YOUR ASSIGNMENT:
Rewrite the disability insurance text from "I have group" down to "you change employers.", putting "employer-sponsored" in place of "workplace".

May is Disability Insurance Awareness Month (DIAM), which presents a great opportunity to speak with your clients about their disability income insurance needs. None of us plan on becoming disabled, but the reality is that nearly one in four Americans will become disabled before they retire.
Most disabilities are not caused by accidents but by back injuries, cancer, heart disease and other illnesses. And that’s precisely why individual disability insurance is an integral part of a comprehensive financial safety net, especially for people who are in their peak earning years and who might not be able to afford the financial impact of a serious disability.
Here are some common misconceptions your clients may have about disability insurance and some important information to set the record straight:
I’m too young to worry about disability income insurance.
Most people understand the need for life insurance. Yet, the truth is, a long-term disability can be just as financially devastating to a household as a death.
After all, income is the foundation to the lifestyle you’ve created. If that income abruptly stopped, how would you maintain your household, cover expenses or continue to plan for your future? Could your savings alone sustain your family for a period of months, or even years?
I have group coverage through my employer, I don’t need individual coverage.
Group long-term disability (LTD) coverage is a terrific start to protecting income; however, unless supplemented, it likely will not be enough in the event you become disabled. An individual disability insurance policy is a terrific supplement to your workplace coverage and can help ensure that you’re adequately protected. Some other reasons to consider supplementing group coverage include:
Benefit caps put in place for the entire group often leave high-earning employees with the least amount of income protection.
Coverage is generally basic and cannot be personalized to your individual needs because it is not individually-owned.
You cannot take it with you when you change employers.
Group coverage can be changed or cancelled at any time by your employer or by the insurance provider. When premiums are employer-paid, net benefits are reduced due to taxation, minimizing income replacement.
Group plans generally do not cover bonus compensation or retirement plan contributions.
I’ll get disability insurance in a few years. I’m in perfect health right now.
No matter how young and healthy you are, you’re still vulnerable to disability — whether through an accidental injury or an unexpected illness. Once you’re unable to work, it’s usually too late to get the protection you need.
Won’t Social Security cover me if I’m disabled?

SUPPLIED RECORDS:
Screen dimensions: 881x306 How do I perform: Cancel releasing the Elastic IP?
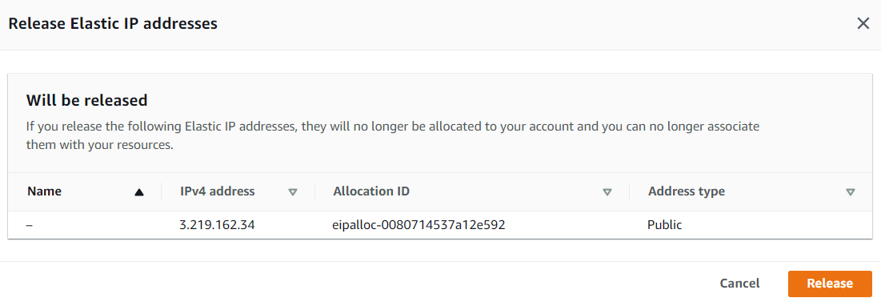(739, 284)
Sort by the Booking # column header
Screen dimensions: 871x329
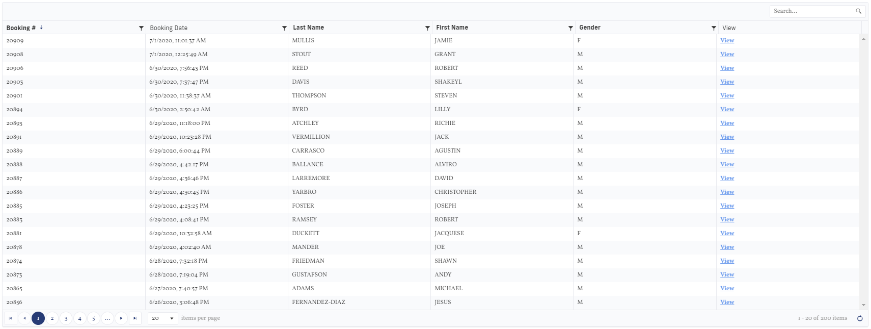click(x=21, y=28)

REPLY TO THE TASK:
I have group coverage through my employer, I don’t need individual coverage.
Group long-term disability (LTD) coverage is a terrific start to protecting income; however, unless supplemented, it likely will not be enough in the event you become disabled. An individual disability insurance policy is a terrific supplement to your employer-sponsored coverage and can help ensure that you’re adequately protected. Some other reasons to consider supplementing group coverage include:
Benefit caps put in place for the entire group often leave high-earning employees with the least amount of income protection.
Coverage is generally basic and cannot be personalized to your individual needs because it is not individually-owned.
You cannot take it with you when you change employers.